When we got off the phone, it was still snowing. The last time it snowed was a couple of months ago, the night Bobby was born. Babies come in snowstorms, I'd heard. It has to do with changes in pressure, the tug on the earth. That afternoon I'd gone to the park, lain on my back, made snow angels. But I hadn't felt right. My muscles ached; my limbs were inexplicably heavy.

The night he was born was the third night in a row that I hadn't slept. When I told that to Dottie, phoning from Tucson, her voice cracked and gravelly across the miles, she said, “The baby's coming now.” It wasn't possible, I told her. “It's coming,” she said. It was nearly a month early, but my water broke that night, and I wasn't prepared. I sat at the edge of the bed and wept bitter tears. I had nothing for this eventuality—no crib, no bottles, no clothes. I'd been planning to do everything in the last few weeks.

As I felt my labor worsening, I rose and went to the window. I would have to leave soon. I breathed deeply. It was the middle of the night. Pitch black. A cold city landscape outside with drifts piled high. With great effort I turned and went to the mirror and ran a brush through my curls. My father hadn't called me Lucky Red for nothing, I thought, as pain clasped me again.

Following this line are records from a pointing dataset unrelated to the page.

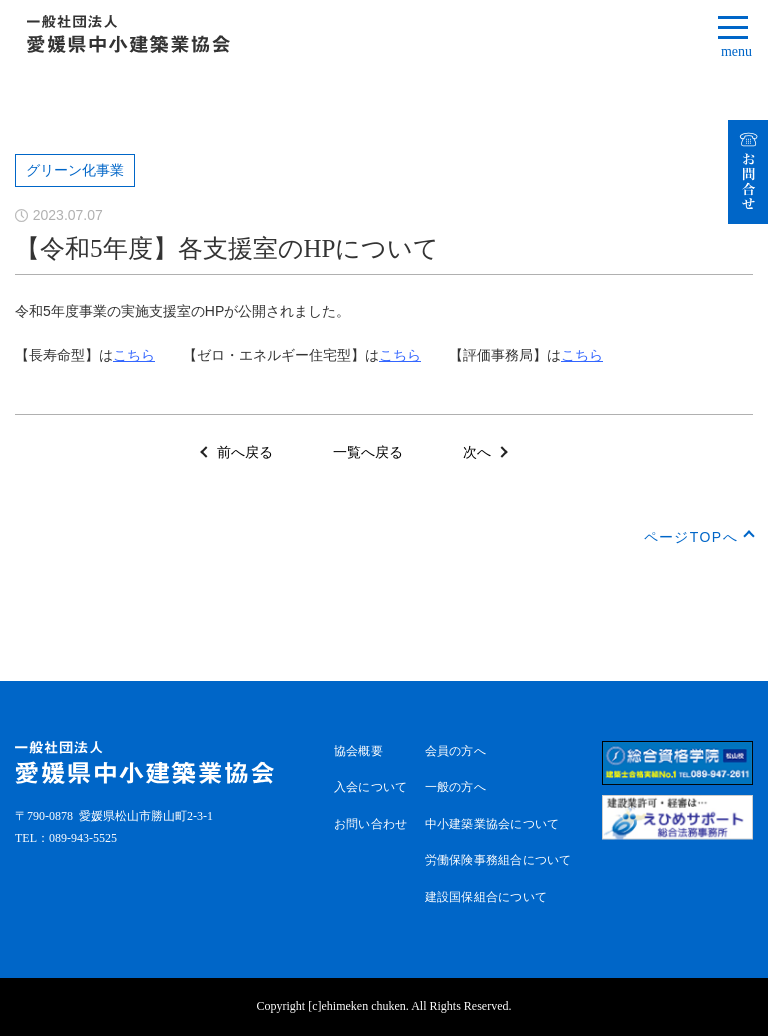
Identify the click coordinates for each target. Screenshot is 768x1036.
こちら (134, 355)
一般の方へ (455, 787)
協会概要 (358, 751)
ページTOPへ (691, 537)
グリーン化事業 (75, 170)
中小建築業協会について (492, 824)
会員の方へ (455, 751)
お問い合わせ (370, 824)
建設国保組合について (486, 897)
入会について (370, 787)
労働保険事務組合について (498, 860)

I took out a small suitcase, the same little green suitcase my father used to have me pack during those endless escapes in my itinerant youth. It was the suitcase I clutched that carried my life's possessions, such as they were, when we left town for a day, a week, or forever. Though it had been a long time since I'd gone anywhere, I was surprised at the skill that returned as I packed quickly in the middle of the night.

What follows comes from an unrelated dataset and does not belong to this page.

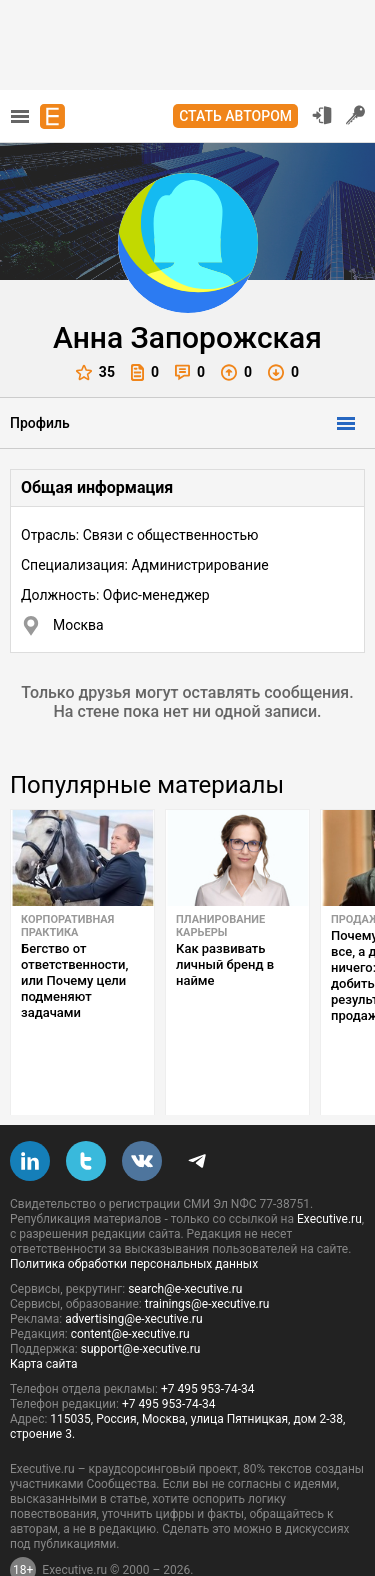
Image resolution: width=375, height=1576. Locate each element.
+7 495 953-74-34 (208, 1342)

I did it methodically, running a checklist through my mind. Toothbrush, underwear, nightgown, address book. Comb, brush, change of clothes. A Russian novel I'd planned to read—and now seemed as good a time as any. Jasmine perfume, soft slippers. I could be going to a slumber party or to a weekend tryst, a small business trip, but it was none of the above.

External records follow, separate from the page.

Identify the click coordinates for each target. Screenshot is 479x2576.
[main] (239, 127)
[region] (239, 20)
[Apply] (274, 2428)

When I was ready, I gave a deep sigh. I should call somebody. My father. Patricia or an upstairs neighbor. Of course I should call my birth coach, who'd seen me through two Lamaze classes. What about Matthew? I vowed I would not call him. Let the others sleep, I told myself. They'll need their rest. I picked up the suitcase and headed outside, gripping the railing of the building. Beside me the garbage was overturned, picked through. A shirt nobody wanted, last year's magazines, scattered scraps of food.

It was four
A.M
. and freezing cold as I made my way down the street. I had never been out this late
alone and was amazed at how quiet the city was. There was hardly a sound on the deserted streets. Pausing against a streetlamp, I looked up at the darkened windows where for the most part people lived alone in one or two small rooms. Gazing upward, I saw a low layer of clouds, those yellowish-white clouds which bode snow. City lights reflected off them. There were no stars. Somewhere in the distance I heard the sound of shattering glass. A car alarm went off. I hailed a cab, and the driver, on his way home perhaps, pulled over. He stared at the suitcase in my hand. “I'm not going to the airport, lady,” he said.